9.05.2016

Fachkonferenz der CSU Aschaffenburg: Gelingende Integration auch in Zukunft ermöglichen

„Gelingende Integration?!“, war gleichzeitig Frage und Feststellung für die CSU-Fachkonferenz, die am 6. Mai 2016 in der Stadthalle Aschaffenburg stattfand. Akteuren aus Politik, Wirtschaft und Sozialbereich haben dabei den Teilnehmern aus verschiedensten Wirkungskreisen einen umfassenden Überblick über die derzeitige Situation gegeben.

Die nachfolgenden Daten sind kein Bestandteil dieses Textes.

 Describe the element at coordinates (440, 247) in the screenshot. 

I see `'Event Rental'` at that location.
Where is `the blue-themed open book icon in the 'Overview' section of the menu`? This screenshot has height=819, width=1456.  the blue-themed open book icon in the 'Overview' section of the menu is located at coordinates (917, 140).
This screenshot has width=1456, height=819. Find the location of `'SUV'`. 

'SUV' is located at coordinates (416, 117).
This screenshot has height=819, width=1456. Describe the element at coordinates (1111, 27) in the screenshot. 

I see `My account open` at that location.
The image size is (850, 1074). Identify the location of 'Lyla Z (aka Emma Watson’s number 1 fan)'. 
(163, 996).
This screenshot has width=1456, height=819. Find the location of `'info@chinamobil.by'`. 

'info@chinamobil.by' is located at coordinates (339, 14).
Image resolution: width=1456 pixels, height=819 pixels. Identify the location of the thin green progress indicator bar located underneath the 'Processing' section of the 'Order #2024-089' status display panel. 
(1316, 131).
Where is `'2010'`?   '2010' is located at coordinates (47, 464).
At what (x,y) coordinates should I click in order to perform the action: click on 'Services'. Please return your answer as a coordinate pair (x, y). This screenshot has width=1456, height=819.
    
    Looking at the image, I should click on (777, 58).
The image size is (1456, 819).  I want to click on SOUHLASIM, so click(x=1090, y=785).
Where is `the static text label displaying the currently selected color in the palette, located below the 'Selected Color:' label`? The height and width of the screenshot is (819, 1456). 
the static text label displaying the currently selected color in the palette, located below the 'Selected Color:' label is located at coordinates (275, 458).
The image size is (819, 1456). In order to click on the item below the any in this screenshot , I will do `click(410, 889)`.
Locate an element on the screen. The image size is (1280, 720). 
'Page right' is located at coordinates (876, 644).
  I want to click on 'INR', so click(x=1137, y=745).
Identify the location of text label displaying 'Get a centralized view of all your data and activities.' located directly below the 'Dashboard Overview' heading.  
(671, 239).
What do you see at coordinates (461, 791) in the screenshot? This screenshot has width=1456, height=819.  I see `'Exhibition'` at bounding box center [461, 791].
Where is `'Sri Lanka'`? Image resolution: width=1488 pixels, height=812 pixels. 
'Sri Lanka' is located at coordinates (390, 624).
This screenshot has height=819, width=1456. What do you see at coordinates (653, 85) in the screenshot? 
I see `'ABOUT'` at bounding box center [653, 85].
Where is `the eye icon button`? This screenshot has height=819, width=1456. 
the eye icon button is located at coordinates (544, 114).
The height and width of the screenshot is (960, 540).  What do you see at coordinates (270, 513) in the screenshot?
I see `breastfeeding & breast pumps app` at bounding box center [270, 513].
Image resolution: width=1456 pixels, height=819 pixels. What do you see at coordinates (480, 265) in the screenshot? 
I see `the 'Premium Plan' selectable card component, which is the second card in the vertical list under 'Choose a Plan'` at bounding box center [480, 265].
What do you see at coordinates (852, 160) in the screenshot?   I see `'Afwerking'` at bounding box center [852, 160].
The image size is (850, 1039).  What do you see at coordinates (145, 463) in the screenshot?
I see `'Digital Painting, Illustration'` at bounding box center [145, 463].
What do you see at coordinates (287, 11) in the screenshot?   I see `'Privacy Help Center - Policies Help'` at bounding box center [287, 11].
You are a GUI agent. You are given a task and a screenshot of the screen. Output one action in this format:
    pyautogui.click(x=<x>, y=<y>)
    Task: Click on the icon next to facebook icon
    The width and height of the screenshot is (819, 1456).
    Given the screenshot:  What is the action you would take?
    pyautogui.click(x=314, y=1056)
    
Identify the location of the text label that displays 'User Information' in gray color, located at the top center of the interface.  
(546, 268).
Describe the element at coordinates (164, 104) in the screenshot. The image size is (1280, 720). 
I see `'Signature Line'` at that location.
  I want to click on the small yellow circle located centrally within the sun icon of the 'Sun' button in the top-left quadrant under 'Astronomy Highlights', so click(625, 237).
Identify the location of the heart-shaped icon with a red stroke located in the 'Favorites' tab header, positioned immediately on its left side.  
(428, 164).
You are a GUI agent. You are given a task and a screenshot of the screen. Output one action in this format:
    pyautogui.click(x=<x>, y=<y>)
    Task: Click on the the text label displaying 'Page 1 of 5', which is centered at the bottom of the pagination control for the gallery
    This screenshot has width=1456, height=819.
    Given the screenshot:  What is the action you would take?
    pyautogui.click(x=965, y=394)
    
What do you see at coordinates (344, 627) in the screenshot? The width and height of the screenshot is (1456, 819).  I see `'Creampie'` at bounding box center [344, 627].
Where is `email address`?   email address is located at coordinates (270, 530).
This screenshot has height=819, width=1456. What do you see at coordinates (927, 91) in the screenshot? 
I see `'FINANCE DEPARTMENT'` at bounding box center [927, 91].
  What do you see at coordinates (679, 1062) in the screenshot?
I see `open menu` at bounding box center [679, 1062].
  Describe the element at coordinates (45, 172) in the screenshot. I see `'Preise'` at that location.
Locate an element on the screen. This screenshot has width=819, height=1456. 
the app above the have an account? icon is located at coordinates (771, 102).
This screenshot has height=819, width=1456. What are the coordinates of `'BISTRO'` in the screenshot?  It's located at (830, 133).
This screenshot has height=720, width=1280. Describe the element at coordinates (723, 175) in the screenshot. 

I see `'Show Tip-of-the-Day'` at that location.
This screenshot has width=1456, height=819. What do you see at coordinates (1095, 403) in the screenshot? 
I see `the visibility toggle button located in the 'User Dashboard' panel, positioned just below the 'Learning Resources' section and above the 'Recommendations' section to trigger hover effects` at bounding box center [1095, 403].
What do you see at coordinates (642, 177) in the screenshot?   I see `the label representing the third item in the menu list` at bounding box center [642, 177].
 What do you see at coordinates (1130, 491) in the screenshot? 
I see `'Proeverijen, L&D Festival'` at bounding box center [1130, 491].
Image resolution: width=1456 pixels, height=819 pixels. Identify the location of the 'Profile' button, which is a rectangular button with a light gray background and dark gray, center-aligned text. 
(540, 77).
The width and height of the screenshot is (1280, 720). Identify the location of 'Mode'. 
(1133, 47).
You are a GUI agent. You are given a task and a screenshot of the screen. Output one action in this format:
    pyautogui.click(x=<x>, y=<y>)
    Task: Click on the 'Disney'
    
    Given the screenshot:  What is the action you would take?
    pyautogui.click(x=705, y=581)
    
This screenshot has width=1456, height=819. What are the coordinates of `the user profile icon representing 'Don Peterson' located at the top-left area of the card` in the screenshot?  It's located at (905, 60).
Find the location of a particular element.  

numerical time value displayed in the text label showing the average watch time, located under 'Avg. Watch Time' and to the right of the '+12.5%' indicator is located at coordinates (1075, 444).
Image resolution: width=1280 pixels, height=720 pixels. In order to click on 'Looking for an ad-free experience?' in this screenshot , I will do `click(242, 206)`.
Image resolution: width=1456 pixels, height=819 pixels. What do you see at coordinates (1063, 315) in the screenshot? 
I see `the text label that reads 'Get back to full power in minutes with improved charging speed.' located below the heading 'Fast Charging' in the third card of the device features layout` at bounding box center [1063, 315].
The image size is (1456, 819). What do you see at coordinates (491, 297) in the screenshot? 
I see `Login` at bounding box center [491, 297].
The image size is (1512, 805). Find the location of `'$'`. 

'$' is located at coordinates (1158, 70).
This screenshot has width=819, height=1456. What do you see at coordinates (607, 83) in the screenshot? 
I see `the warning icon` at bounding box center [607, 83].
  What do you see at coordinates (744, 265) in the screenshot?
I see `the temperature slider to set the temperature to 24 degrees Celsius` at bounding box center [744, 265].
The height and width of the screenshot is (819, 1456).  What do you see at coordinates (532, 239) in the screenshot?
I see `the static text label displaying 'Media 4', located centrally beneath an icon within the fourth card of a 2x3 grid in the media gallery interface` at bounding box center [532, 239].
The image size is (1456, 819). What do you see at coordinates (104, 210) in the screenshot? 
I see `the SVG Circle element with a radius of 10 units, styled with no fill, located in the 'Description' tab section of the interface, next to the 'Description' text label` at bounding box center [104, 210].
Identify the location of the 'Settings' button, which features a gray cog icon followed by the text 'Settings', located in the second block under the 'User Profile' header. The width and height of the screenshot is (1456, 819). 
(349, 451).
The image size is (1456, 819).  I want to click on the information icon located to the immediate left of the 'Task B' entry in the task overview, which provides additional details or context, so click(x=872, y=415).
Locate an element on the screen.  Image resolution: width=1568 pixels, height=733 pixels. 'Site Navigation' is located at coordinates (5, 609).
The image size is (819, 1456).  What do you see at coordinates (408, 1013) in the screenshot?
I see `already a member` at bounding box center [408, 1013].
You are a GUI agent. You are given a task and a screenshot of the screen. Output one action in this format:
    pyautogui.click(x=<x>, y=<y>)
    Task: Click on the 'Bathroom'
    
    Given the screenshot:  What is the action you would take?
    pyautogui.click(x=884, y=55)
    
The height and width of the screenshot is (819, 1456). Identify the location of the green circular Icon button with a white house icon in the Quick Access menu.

Die drei politischen Ebenen wurden von der Bundestagsabgeordneten Andrea Lindholz, dem Landtagsabgeordneten Winfried Bausback und der Bürgermeisterin Jessica Euler repräsentiert. Für das BRK Aschaffenburg sprach Kreisgeschäftsführer Michael Rückert. Den wirtschaftlichen Bereich vertraten Andreas Freundt, Hauptgeschäftsführer der IHK Aschaffenburg und Gerold Stühler-Lenhard, Geschäftsführer der Handwerkskammer Service GmbH.

Einleitend machte Staatsminister Bausback deutlich, dass für die bayerische Staatsregierung die Ermöglichung von Integration und die Notwendigkeit einer Begrenzung der Migrationszahlen als zwei Seiten ein und derselben Medaille sind. Bausback: „Bayern hat im letzten Oktober mehr als 540 Mio € zusätzlich für Integrationsmaßnahmen für Flüchtlinge mit Bleibeperspektive und für den gesellschaftlichen Zusammenhalt in der Migrationskrise in die Hand genommen. Dies lässt sich so nicht beliebig wiederholen. Eine Begrenzung der Migrationszahlen ist deshalb notwendig.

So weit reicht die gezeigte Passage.